Problem:
Repeat exactly the lines of the entries below from the one with "The height and width of the screenshot is (589, 942)." through the one with "This screenshot has width=1013, height=736.", both ends included, and nothing else.

Stored records:
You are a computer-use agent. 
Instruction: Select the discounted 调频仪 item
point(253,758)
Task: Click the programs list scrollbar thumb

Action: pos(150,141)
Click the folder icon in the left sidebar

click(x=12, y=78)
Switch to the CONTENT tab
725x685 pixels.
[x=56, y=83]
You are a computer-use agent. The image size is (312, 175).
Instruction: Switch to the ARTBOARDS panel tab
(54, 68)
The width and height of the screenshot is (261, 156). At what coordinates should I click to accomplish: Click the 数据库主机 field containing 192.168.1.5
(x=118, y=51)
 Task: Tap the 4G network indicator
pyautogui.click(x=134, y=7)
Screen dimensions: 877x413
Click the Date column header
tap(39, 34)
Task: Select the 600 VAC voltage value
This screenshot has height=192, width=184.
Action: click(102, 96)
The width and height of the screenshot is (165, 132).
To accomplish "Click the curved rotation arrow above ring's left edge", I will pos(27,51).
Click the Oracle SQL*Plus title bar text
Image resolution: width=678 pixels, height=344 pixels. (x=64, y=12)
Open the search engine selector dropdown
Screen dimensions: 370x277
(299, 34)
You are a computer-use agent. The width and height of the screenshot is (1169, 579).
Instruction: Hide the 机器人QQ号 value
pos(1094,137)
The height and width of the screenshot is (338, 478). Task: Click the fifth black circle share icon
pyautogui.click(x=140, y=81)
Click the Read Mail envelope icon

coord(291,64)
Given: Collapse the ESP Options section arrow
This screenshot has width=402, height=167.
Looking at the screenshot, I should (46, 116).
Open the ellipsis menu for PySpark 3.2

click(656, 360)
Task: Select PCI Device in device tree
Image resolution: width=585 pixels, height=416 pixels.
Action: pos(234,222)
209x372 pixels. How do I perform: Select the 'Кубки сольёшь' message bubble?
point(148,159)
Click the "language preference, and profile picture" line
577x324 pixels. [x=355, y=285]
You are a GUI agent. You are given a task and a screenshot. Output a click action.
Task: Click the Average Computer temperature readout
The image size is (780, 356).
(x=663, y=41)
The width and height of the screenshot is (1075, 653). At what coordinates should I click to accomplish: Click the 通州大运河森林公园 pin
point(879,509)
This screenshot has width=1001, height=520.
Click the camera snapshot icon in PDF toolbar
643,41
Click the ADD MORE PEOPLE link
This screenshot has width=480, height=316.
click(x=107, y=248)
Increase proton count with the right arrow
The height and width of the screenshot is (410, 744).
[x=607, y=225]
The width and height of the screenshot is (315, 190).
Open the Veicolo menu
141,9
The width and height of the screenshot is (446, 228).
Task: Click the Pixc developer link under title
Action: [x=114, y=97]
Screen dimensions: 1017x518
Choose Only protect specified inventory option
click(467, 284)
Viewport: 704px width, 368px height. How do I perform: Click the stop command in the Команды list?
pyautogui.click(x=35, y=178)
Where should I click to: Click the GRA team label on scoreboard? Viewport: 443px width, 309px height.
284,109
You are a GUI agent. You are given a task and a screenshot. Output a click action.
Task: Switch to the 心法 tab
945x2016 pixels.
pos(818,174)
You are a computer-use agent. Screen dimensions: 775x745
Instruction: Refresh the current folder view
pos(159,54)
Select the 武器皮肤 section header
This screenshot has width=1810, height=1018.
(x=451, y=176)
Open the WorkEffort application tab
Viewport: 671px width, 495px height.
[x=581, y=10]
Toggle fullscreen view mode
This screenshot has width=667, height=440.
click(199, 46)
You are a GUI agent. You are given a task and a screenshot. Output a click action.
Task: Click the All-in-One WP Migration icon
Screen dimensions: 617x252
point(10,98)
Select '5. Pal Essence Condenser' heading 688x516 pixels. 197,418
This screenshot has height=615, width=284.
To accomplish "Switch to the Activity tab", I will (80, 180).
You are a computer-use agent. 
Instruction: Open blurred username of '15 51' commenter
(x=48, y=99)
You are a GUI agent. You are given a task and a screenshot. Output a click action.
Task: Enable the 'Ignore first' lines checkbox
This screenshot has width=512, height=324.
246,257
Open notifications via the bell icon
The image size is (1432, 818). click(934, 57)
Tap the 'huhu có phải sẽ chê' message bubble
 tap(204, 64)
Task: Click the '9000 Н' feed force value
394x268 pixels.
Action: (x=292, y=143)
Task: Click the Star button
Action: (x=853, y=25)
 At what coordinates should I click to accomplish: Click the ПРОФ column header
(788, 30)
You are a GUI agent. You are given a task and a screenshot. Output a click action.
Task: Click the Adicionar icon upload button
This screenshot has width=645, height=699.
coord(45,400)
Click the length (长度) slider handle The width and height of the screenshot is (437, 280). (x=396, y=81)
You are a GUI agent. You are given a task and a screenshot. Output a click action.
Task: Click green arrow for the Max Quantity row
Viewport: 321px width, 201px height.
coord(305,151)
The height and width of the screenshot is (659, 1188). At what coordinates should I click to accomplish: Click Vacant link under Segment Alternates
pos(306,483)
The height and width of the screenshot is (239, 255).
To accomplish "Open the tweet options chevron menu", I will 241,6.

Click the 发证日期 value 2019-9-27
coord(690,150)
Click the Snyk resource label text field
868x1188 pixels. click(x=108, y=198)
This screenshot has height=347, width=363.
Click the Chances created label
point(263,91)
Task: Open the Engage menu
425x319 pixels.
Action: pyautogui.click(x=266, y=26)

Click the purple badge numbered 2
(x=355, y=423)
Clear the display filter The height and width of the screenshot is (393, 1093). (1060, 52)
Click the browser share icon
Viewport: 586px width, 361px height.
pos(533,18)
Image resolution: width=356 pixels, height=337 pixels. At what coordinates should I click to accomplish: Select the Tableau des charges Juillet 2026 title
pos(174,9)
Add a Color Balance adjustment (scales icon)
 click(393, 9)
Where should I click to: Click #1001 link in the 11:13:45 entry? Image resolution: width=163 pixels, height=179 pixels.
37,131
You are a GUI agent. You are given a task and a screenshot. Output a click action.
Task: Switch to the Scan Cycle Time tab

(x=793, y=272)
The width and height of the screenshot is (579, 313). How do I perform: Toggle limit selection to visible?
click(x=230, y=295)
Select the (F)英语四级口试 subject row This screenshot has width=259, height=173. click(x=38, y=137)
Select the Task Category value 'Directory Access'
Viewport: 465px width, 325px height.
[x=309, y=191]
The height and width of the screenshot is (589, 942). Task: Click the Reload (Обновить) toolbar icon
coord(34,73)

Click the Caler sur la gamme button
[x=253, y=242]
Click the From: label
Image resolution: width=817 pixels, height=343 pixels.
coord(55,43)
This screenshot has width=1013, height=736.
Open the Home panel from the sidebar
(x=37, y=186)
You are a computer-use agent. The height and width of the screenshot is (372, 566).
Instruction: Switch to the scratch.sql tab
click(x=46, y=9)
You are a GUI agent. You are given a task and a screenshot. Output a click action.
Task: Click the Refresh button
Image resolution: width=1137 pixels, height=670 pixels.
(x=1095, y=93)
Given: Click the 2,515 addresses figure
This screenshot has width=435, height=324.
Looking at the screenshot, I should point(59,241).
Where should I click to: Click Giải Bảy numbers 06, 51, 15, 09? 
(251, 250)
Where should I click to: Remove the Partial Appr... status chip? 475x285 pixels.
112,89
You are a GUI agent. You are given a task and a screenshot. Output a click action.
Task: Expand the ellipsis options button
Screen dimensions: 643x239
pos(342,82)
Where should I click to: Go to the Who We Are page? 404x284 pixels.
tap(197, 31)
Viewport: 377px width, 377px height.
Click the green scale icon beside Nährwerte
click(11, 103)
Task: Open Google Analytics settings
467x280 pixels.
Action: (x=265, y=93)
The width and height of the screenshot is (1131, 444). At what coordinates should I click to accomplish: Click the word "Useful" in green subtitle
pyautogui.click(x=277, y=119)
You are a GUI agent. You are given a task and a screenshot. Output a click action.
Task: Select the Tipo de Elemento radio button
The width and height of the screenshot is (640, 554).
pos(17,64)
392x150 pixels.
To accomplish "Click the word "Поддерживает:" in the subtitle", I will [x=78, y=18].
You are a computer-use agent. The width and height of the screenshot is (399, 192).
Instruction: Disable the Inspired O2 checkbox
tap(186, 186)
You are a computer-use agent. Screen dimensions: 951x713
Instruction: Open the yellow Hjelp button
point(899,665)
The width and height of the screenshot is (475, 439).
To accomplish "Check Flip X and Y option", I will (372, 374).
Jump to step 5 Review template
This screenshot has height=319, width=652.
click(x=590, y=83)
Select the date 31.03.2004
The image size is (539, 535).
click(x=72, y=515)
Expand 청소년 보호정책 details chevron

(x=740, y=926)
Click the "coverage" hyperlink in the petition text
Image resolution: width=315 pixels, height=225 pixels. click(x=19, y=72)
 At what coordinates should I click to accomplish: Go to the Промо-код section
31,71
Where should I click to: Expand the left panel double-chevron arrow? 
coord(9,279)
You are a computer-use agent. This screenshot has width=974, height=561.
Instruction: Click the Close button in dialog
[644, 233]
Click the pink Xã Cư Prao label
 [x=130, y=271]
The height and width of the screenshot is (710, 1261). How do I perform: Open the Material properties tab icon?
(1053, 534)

Answer section:
The height and width of the screenshot is (589, 942). Task: Click the Reload (Обновить) toolbar icon
coord(34,73)

Click the Caler sur la gamme button
[x=253, y=242]
Click the From: label
Image resolution: width=817 pixels, height=343 pixels.
coord(55,43)
This screenshot has width=1013, height=736.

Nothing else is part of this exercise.